● Information supplied
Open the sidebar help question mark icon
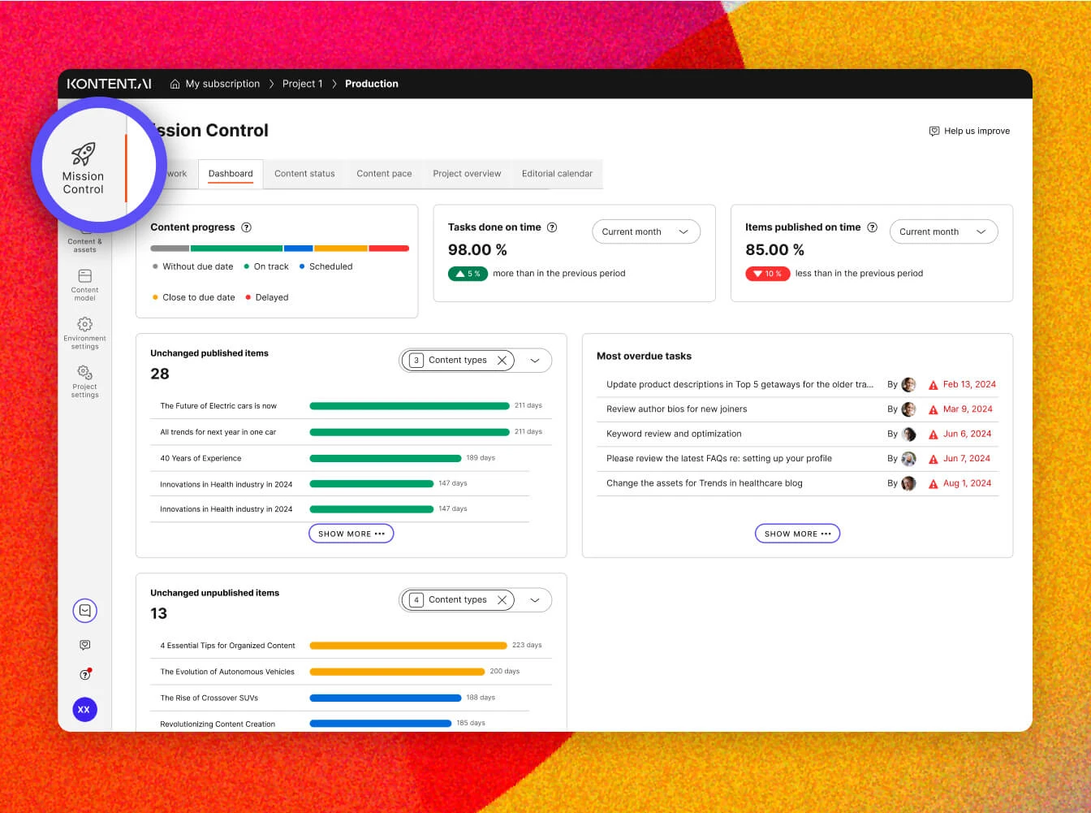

--

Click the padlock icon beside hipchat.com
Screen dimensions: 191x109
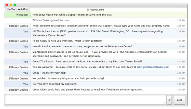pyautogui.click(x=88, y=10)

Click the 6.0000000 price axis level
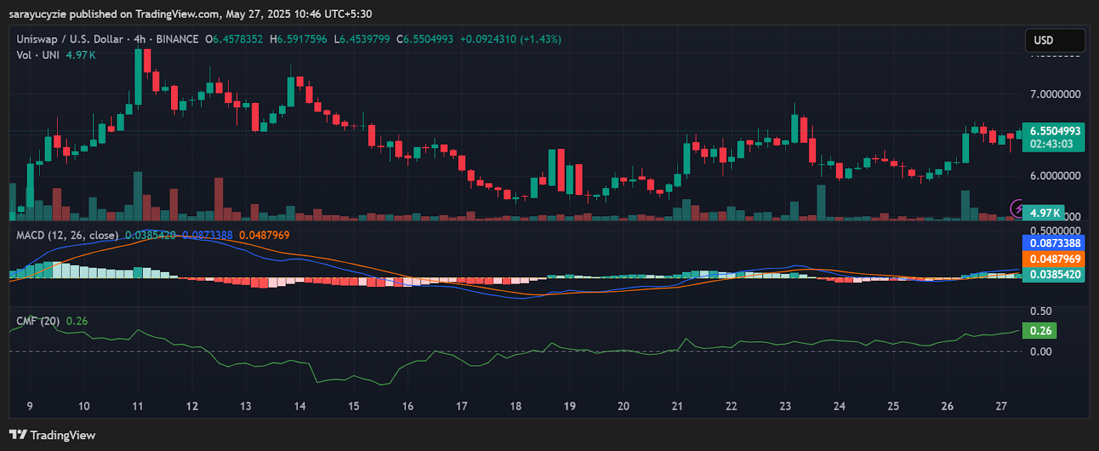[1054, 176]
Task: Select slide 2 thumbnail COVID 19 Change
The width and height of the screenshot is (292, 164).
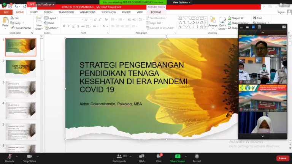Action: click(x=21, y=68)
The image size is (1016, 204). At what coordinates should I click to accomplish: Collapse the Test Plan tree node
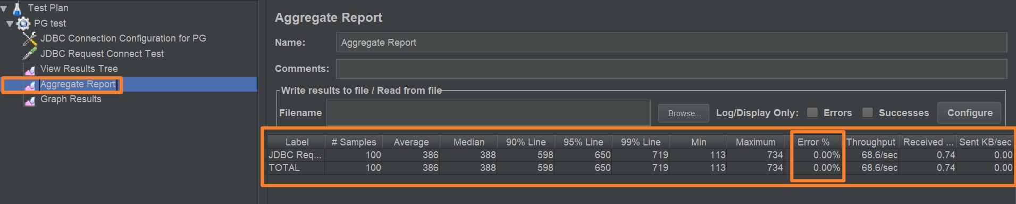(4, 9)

● Work order
Each line above with the word "icon" needs to be copied.

● Solution for this exercise
Open the sidebar help question mark icon
Click the padlock icon beside hipchat.com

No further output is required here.